Problem » Can you recast the rows below as a JSON list of strings, one string per line, with blank lines dropped and the pictures left out?

# Start of Material for this task

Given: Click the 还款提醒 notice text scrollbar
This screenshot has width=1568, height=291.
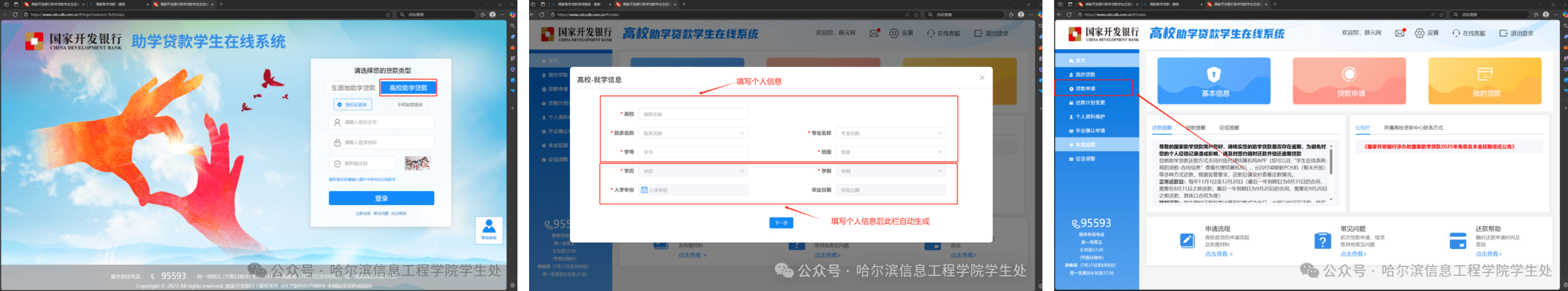Looking at the screenshot, I should [1330, 162].
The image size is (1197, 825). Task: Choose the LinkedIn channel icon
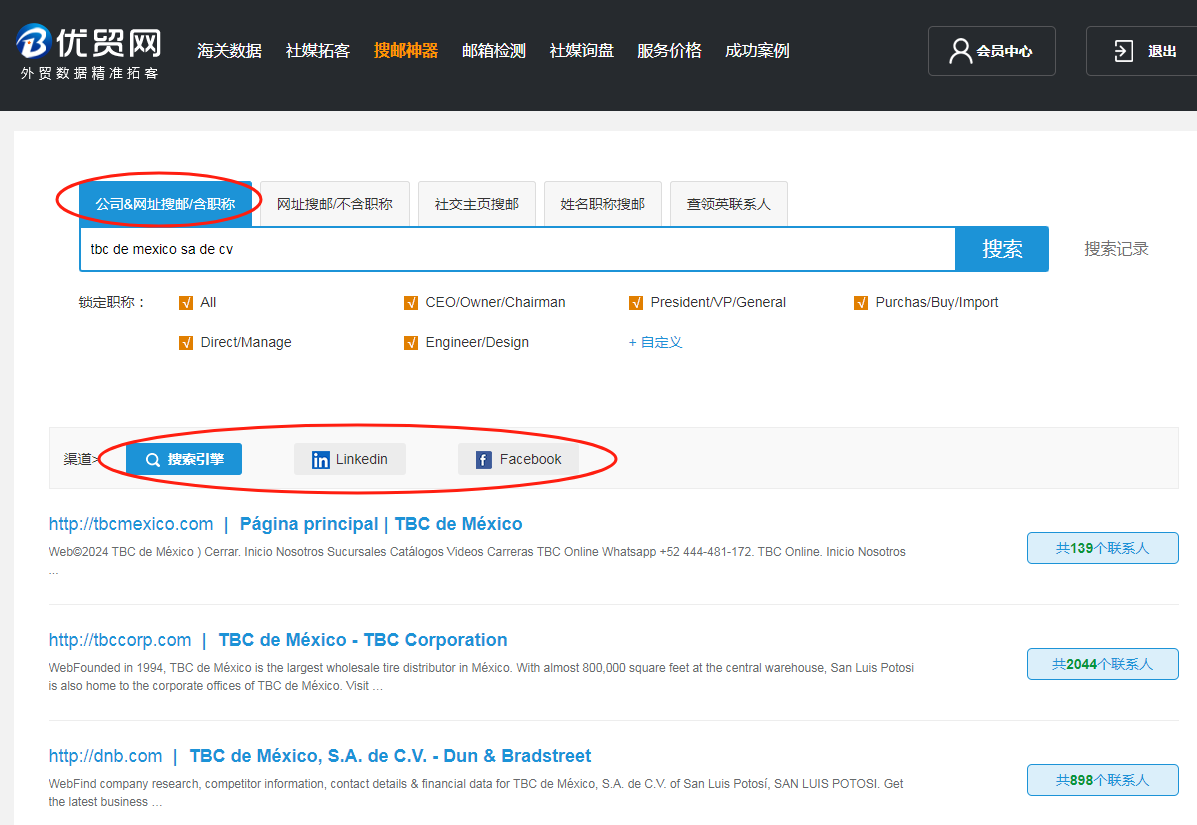321,460
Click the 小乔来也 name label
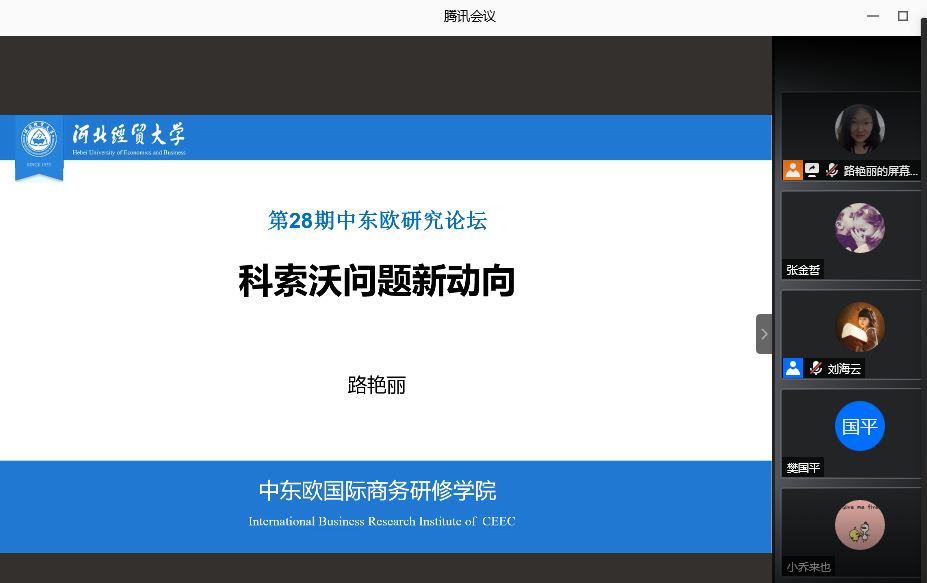The width and height of the screenshot is (927, 583). point(809,566)
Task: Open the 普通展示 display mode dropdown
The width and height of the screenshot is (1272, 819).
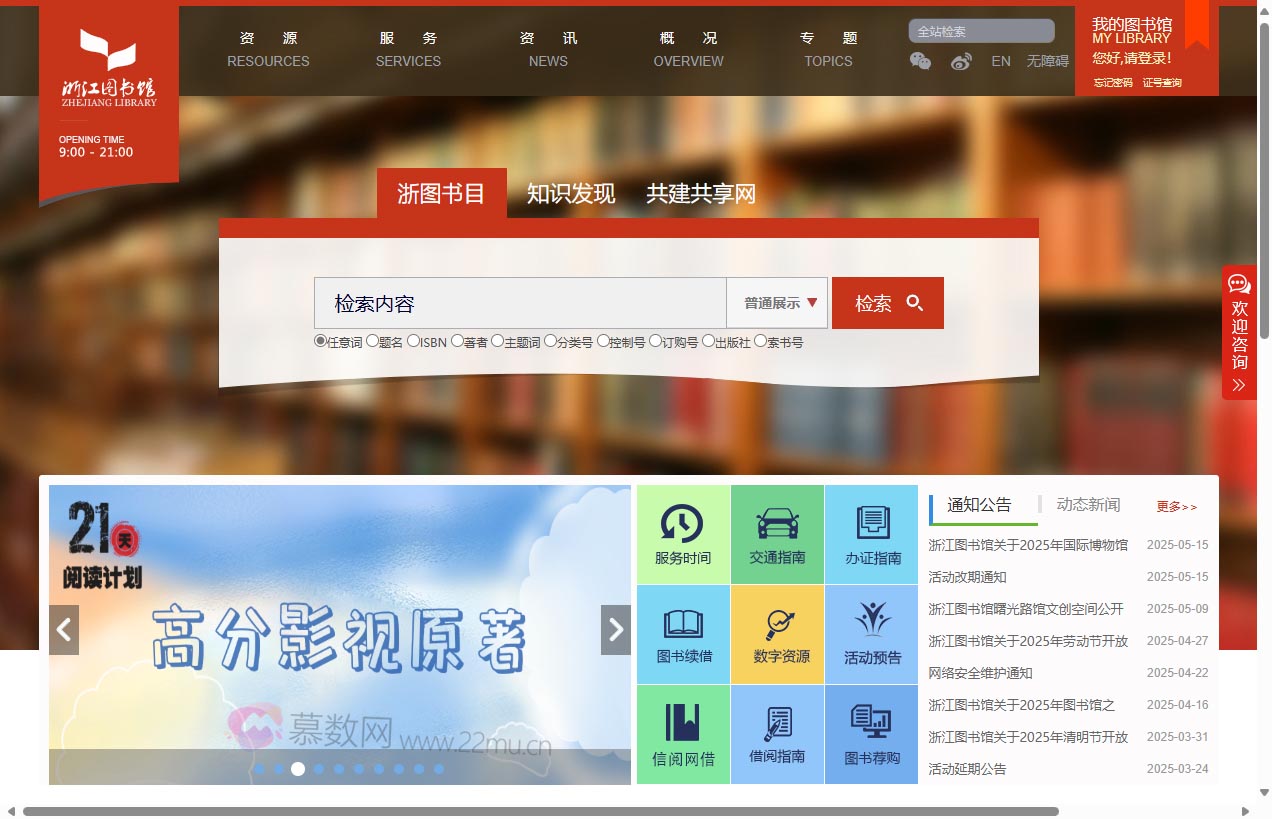Action: (778, 302)
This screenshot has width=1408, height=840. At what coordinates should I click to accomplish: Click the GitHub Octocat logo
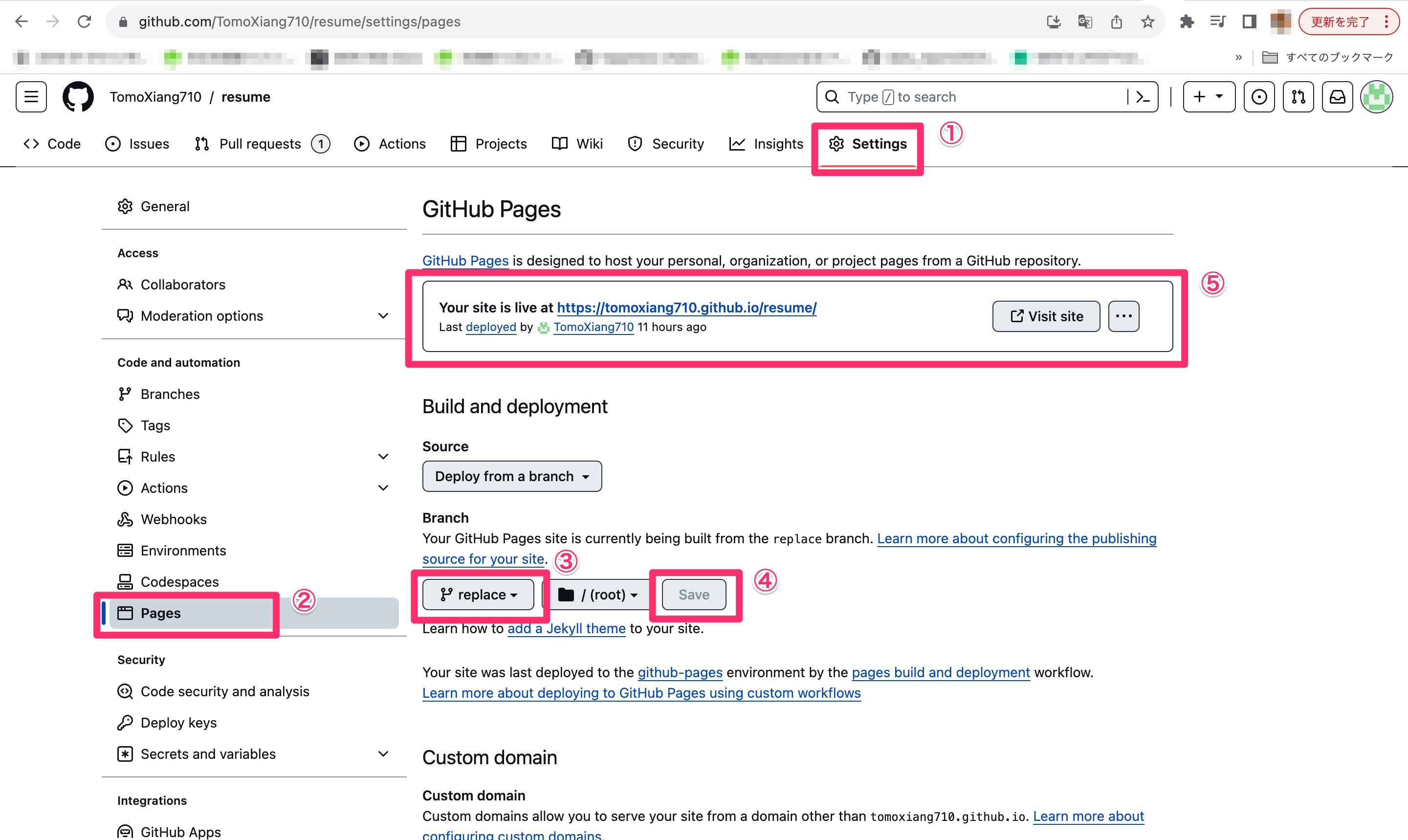pyautogui.click(x=78, y=97)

# End of Material for this task

Solution to this task »
[
  "Given: Click the 还款提醒 notice text scrollbar",
  "This screenshot has width=1568, height=291.",
  "Looking at the screenshot, I should [1330, 162].",
  "The image size is (1197, 825). Task: Choose the LinkedIn channel icon",
  "321,460",
  "Click the 小乔来也 name label",
  "The width and height of the screenshot is (927, 583). point(809,566)",
  "Task: Open the 普通展示 display mode dropdown",
  "The width and height of the screenshot is (1272, 819).",
  "Action: (778, 302)",
  "This screenshot has width=1408, height=840. At what coordinates should I click to accomplish: Click the GitHub Octocat logo",
  "pyautogui.click(x=78, y=97)"
]